What’s missing in the story of the Dionne Quintuplets… is a hero. Someone who rides to the rescue. Someone who says “This is wrong and it has to stop.”
  • It wasn’t Dr. Dafoe, who commandeered the quints, was celebrated by the press as a savior, and made a lot of money.
  • It wasn’t Oliva Dionne, whose initial reaction to the birth was to “sell the Quints,” in order to make a lot of money.
  • It wasn’t Father Daniel Routhier, from whom Oliva Dionne sought guidance and who suggested that, since the children were a miracle from God, 7% of the money should be given to the church.
  • It wasn’t Elzire Dionne, who had married at 16 and was the embarrassed mother of 10 at age 25.
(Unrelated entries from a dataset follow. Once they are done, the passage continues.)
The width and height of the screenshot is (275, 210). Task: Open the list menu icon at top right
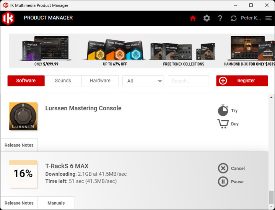[x=268, y=18]
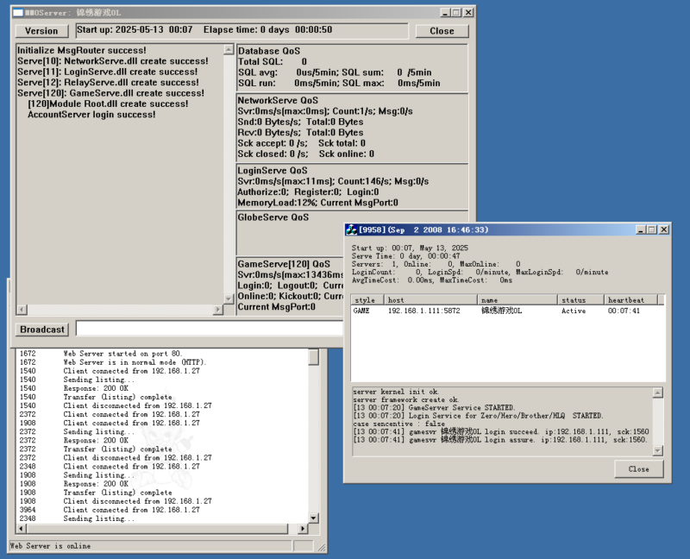
Task: Click the Version button
Action: 41,30
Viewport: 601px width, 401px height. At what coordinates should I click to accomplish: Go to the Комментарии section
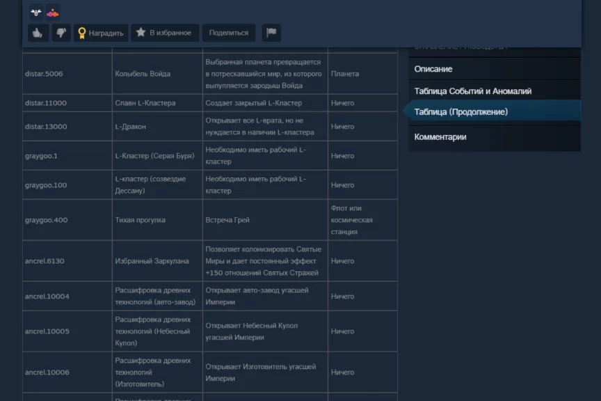click(x=440, y=137)
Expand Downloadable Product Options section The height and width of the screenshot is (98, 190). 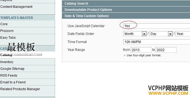click(126, 10)
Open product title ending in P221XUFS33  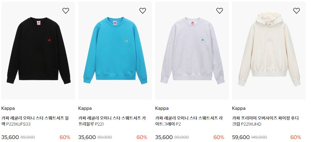tap(35, 121)
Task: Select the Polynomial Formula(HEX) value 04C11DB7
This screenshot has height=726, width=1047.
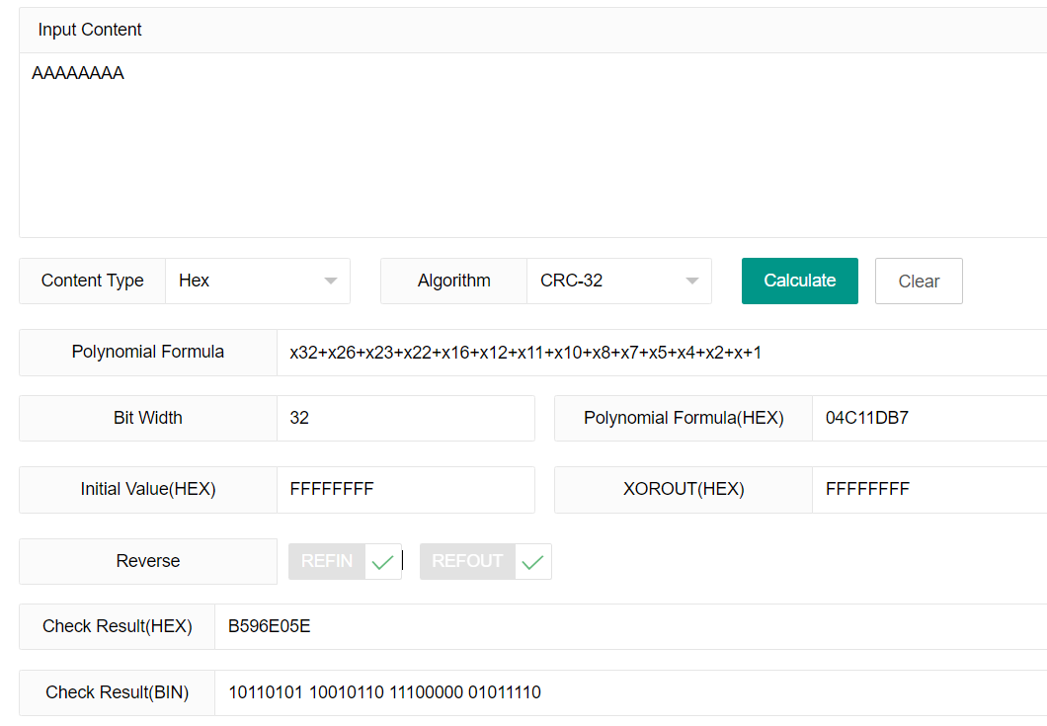Action: tap(928, 418)
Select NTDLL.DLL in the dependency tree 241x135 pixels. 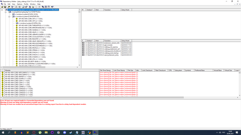coord(30,23)
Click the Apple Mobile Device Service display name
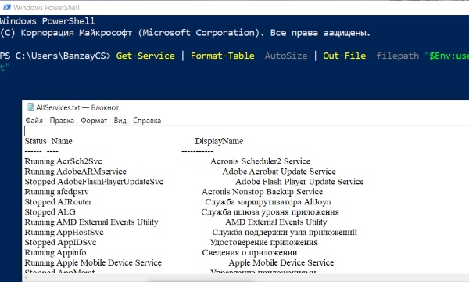469x282 pixels. coord(281,262)
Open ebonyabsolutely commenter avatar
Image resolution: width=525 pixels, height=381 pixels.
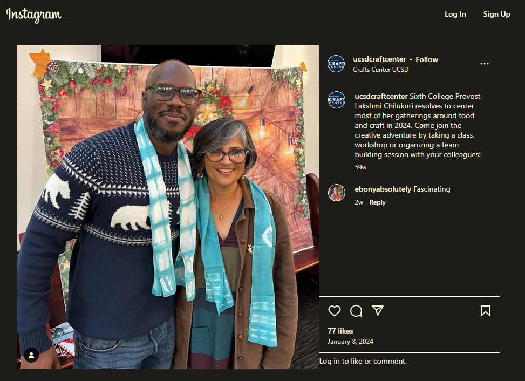point(337,193)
  • It wasn’t Dr. W.E. Blatz, who headed the team from St. George’s School for Child Study at the University of Toronto, who cataloged every move the Quints made but either did not see, or did not want to see, the big picture.
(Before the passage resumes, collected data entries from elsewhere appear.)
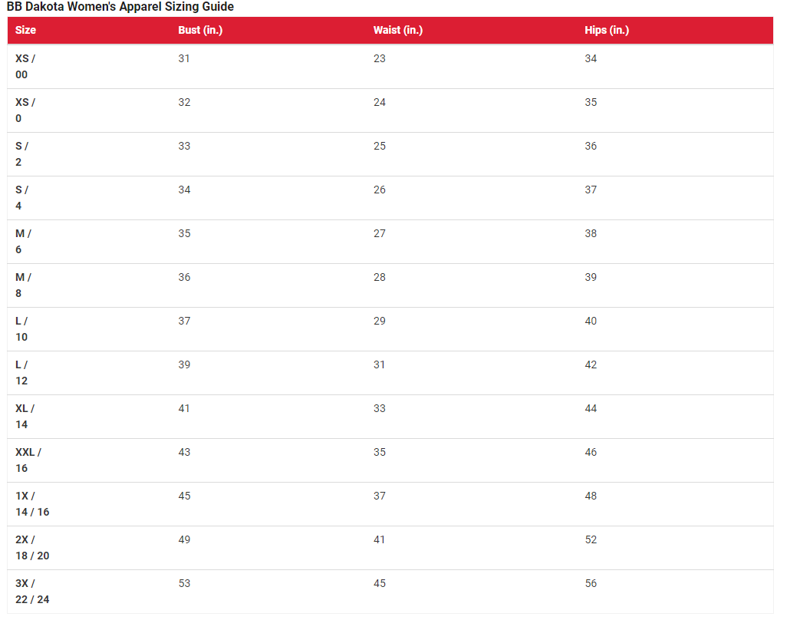Click hips value 56 in 3X row

pyautogui.click(x=591, y=583)
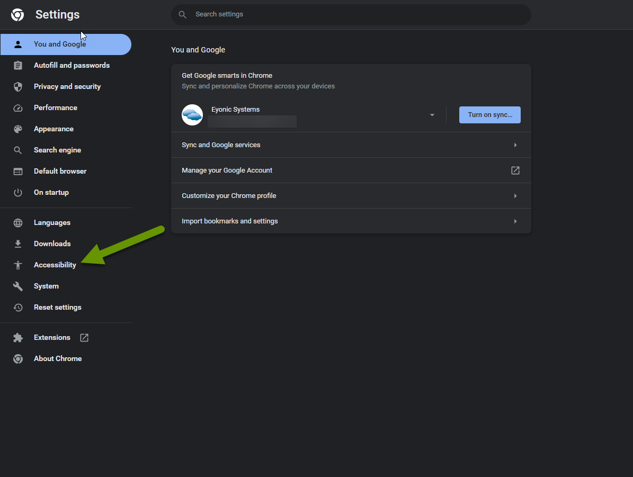Click the Performance gauge icon
Screen dimensions: 633x477
click(18, 108)
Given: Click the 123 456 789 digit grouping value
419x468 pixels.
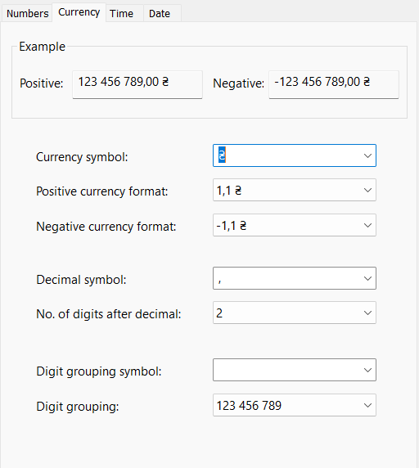Looking at the screenshot, I should [249, 406].
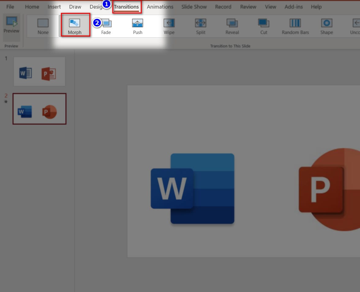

  • It wasn’t Mitchell Hepburn, the premier of Ontario, who arranged for the Quints to be taken from their parents legally, via a “guardianship” act that officially gave the government and Dafoe full charge.

Yvonne, Marie, Emilie, Annette and Cecile had to become their own heroes.

They didn’t all make it through… but as this ‘behind the scenes’ production video for the TV movie “Million Dollar Babies” shows, Yvonne, Cecile, and Annette Dionne lived to tell the tale.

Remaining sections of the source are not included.